So (and I caution here that I only had a fairly cursory look...) what I think happens to "choose" the Wayland window decorator, with the current fltk-1.4 head is:

+ If Wayland is "not available" at runtime, OR if FLTK_BACKEND=x11 is set explicitly, then the X11 "traditional" code paths are run and decorations are provided by the X11 WM in the "normal" fashion we're all used to.

+ If Wayland is available, then:

++ If there is a *system* libdecor available, it is loaded and thereafter *it* decides what decorator plugin to run, presumably based on some system-wide setting? FWIW, I have not seen this work since the (one) system I have does not provide any system libdecor.

++ If there is no system libdecor, then we use the fltk built-in libdecor which:

+++ Will load a gtk-3 based plugin, IF libgtk-3-dev was available *when fltk was compiled* (libgtk-3 is not on my WSL2 test set-up)
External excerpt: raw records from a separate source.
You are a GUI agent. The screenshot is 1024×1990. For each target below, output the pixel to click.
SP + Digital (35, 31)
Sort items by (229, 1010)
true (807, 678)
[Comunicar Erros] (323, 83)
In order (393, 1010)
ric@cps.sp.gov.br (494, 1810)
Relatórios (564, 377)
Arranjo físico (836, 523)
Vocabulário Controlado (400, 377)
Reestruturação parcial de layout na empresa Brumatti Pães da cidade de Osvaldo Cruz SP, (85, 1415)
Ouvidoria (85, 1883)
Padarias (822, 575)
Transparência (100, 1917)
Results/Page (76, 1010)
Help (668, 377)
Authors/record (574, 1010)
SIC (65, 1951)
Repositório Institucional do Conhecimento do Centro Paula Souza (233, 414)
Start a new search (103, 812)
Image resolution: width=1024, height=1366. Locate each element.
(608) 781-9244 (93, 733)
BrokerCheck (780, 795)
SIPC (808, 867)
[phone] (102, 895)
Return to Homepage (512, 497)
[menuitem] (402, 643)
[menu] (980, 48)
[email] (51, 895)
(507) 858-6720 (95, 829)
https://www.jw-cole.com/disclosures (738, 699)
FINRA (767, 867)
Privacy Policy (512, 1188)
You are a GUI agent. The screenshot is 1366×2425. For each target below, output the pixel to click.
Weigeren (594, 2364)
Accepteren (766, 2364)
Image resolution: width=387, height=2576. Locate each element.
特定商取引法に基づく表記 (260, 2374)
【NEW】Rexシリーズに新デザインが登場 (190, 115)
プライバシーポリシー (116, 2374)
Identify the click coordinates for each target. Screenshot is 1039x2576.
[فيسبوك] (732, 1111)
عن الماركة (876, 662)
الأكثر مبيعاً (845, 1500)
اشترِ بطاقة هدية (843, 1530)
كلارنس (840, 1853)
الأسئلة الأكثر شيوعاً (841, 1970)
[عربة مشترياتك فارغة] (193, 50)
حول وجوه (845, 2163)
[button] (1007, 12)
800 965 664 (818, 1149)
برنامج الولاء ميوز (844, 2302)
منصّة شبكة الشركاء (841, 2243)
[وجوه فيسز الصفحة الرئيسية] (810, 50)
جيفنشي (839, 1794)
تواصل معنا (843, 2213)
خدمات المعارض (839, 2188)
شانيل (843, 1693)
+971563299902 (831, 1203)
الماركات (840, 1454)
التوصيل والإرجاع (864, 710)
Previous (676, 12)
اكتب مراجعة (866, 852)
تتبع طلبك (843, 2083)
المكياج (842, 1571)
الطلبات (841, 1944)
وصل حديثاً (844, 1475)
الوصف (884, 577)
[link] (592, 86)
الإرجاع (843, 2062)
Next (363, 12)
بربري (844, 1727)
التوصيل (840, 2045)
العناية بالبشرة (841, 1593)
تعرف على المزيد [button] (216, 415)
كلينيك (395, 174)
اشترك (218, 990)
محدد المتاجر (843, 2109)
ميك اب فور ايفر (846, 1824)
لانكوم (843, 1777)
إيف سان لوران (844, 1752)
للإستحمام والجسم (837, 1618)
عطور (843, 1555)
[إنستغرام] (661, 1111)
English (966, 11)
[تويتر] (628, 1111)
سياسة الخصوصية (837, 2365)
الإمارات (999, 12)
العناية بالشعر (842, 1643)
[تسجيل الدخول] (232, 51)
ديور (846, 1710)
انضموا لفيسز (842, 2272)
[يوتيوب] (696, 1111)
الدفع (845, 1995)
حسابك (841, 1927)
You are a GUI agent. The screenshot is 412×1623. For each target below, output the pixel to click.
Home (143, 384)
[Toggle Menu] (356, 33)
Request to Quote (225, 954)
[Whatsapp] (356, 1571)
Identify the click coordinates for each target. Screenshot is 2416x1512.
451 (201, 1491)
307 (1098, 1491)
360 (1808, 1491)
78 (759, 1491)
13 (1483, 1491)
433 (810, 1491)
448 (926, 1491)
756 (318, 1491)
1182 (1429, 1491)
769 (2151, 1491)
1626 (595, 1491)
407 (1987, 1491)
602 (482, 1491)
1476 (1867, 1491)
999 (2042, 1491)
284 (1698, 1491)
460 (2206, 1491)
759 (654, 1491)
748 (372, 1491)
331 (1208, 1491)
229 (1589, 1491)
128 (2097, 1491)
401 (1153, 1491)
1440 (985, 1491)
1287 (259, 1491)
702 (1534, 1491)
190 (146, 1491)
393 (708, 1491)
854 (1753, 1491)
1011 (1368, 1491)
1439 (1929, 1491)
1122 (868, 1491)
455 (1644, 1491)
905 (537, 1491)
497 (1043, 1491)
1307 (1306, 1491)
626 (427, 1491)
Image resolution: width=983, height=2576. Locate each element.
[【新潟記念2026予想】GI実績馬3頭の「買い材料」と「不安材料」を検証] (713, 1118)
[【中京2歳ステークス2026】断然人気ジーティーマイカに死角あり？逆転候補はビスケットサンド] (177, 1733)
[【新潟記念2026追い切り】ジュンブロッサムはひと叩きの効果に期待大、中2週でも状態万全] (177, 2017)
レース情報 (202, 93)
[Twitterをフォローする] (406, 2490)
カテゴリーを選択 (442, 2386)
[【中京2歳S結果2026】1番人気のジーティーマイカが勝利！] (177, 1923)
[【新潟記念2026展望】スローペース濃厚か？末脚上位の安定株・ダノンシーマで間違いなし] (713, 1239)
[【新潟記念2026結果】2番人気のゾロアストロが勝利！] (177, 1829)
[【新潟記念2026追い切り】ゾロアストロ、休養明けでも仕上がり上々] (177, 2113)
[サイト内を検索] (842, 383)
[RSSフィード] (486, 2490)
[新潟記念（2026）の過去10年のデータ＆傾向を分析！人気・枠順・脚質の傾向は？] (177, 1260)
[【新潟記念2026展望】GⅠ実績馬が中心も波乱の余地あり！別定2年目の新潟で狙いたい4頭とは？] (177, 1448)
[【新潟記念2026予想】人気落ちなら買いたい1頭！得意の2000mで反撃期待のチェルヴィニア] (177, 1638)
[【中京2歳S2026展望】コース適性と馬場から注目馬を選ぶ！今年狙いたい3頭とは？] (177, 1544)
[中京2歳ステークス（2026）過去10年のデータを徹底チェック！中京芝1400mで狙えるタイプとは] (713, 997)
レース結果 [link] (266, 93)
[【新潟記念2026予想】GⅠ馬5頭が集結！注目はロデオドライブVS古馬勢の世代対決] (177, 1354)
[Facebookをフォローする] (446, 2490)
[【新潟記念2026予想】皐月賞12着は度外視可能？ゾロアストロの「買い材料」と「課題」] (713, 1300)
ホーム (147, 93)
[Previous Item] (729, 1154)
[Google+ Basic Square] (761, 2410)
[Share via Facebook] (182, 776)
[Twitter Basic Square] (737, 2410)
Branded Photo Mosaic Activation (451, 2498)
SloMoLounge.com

+++ Else will load a Cairo based decorator plugin (since Cairo has to be available for our Wayland port anyway.)

As best I can tell, the libdecor we have "built-in" is pretty much "stock" so we do not have to work too hard to maintain it in the short term (and I assume that in the long term we expect system libdecor to become commonplace so the built-in version is less likely to be invoked?)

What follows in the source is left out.